Leaving the pictures aside, restate all of the data exactly.
***** RAW DATA
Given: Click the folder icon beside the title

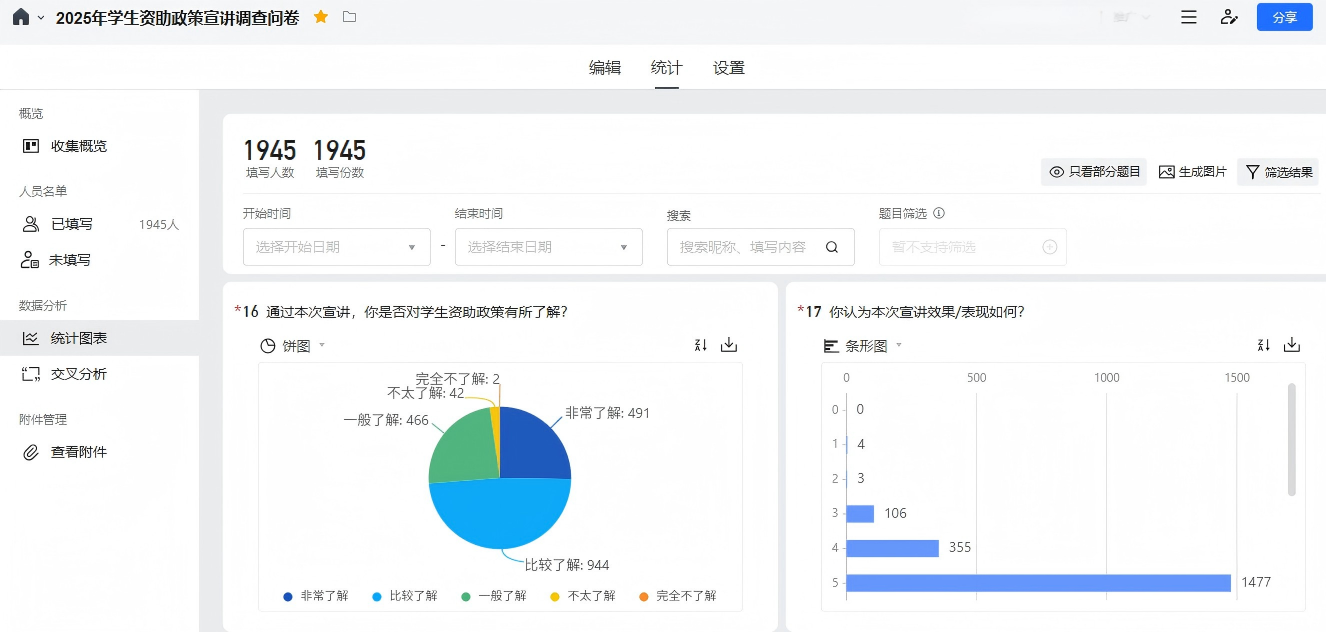Looking at the screenshot, I should [349, 17].
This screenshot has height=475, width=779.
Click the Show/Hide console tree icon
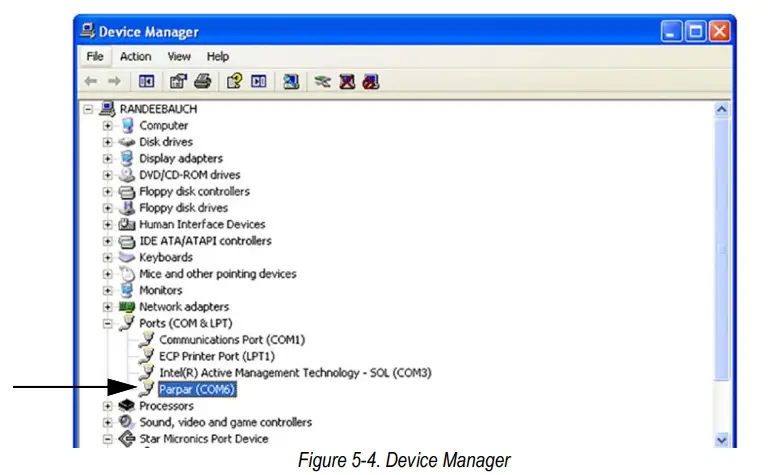point(146,82)
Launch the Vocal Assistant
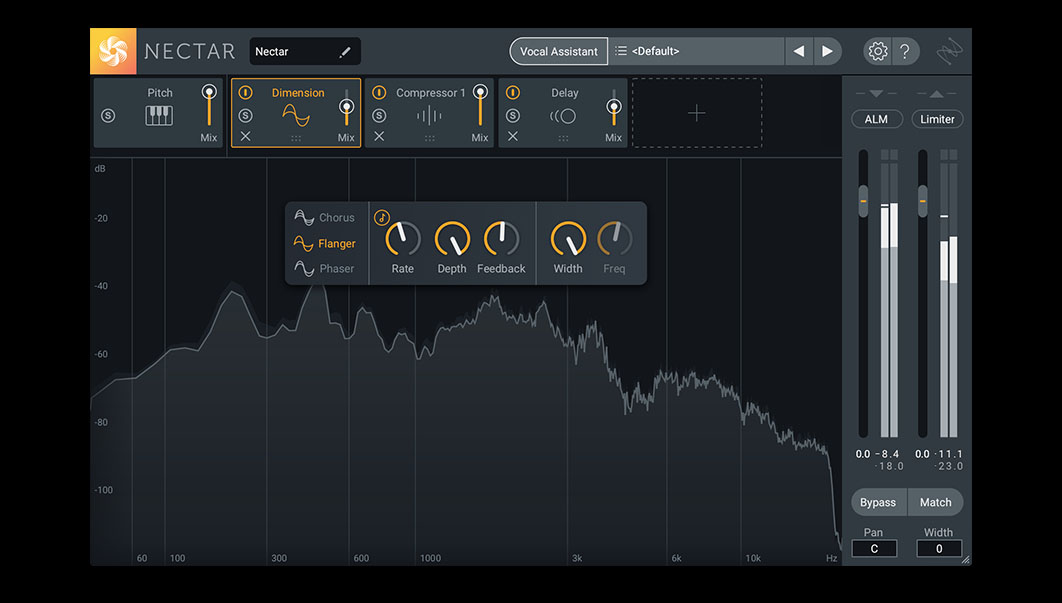The width and height of the screenshot is (1062, 603). 558,50

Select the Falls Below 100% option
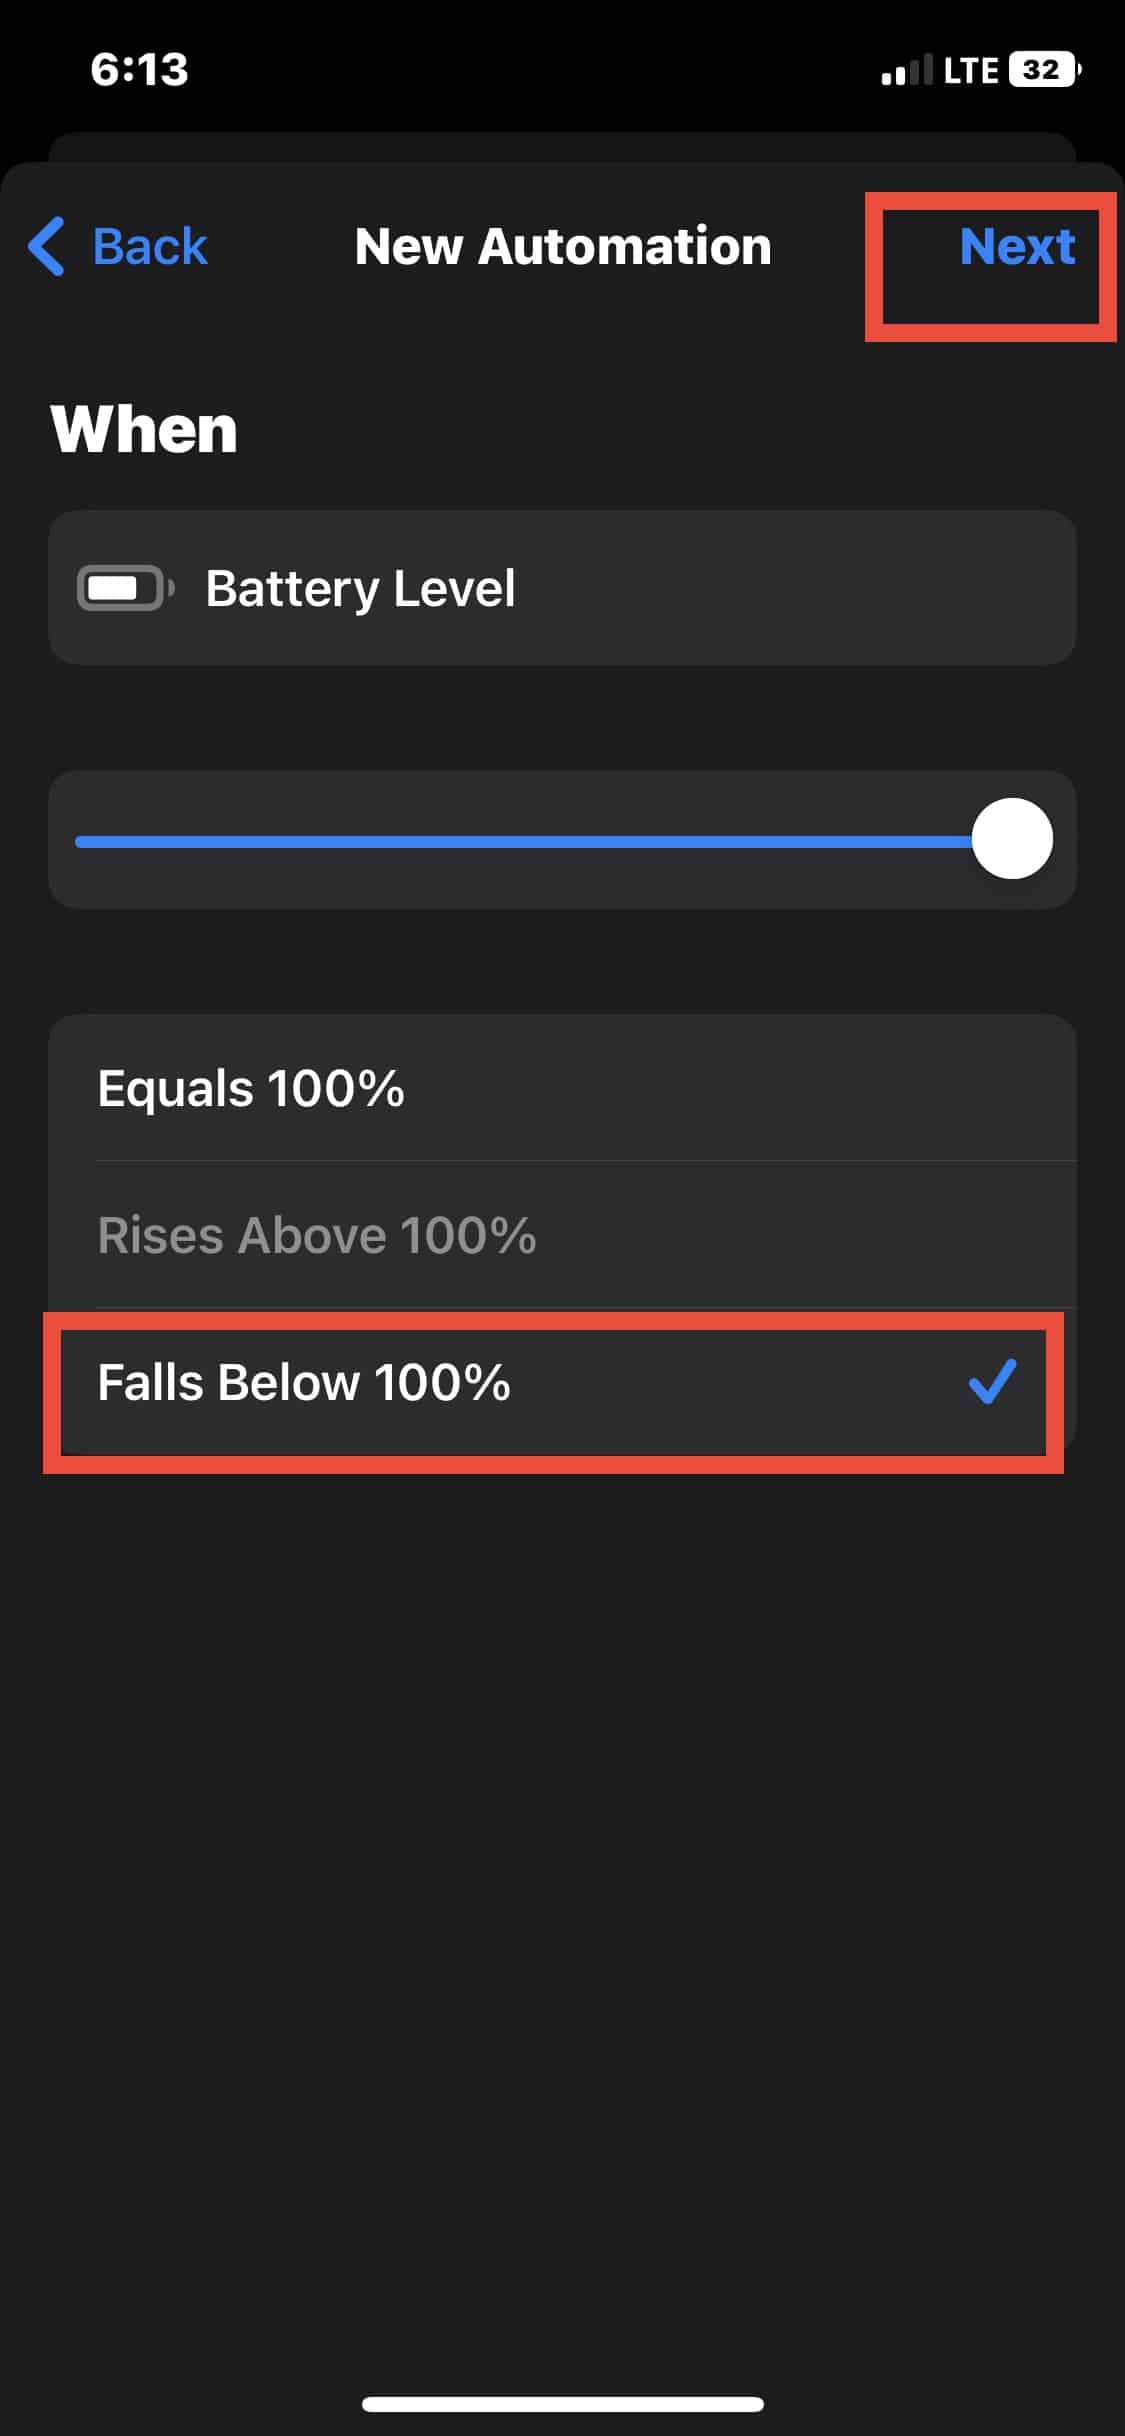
**********
• **WRITTEN SOLUTION**:
Given: Click the folder icon beside the title

Looking at the screenshot, I should [349, 17].
This screenshot has height=475, width=779.
Click the Show/Hide console tree icon
point(146,82)
Launch the Vocal Assistant
The width and height of the screenshot is (1062, 603). 558,50

Select the Falls Below 100% option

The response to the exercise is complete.